The first published pictures came more than a decade later, and they showed that “HIV isolate” really consists largely of cellular debris and microvesciles. In these EM photos, they do find some occasional particles of roughly the right size and label them as “HIV”, but they could also just be any of a number of other things, and for all intents and purposes, HIV ‘particles’ look like regular microvesciles.
The titles of the papers say it all:
“Cell membrane vesicles are a major contaminant of gradient-enriched human immunodeficiency virus type-1 preparations”

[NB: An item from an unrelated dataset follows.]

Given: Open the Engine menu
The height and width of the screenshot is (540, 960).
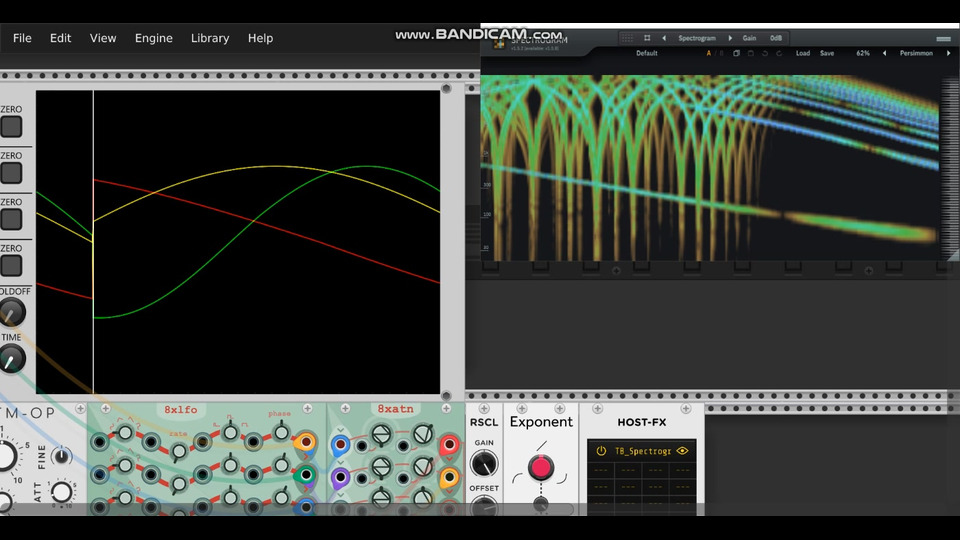Looking at the screenshot, I should (154, 38).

“Microvesicles are a source of contaminating cellular proteins found in purified HIV-1 preparations”
more on HIV ‘pictures’
I have lost the link, but there are better more recent pictures taken with ATM, and they show that for all intents and purposes, it’s impossible to distinguish ‘HIV’ from regular microvesicles that bud from the cell wall naturally. If HIV can be said to exist at all as a unique exogenous virus, it is only because of unique RNA content in the microvesicle, and in this sense is very much unlike all other known viruses.
Of course, the part of HIV’s genome which is supposed to code for the outer envelope is pretty much the same as the endogenous sequences that already exist in the human genome—the HERVs.
Huh. While I still think that the HIV explanation is the most likely one for AIDS, I am slightly less convinced.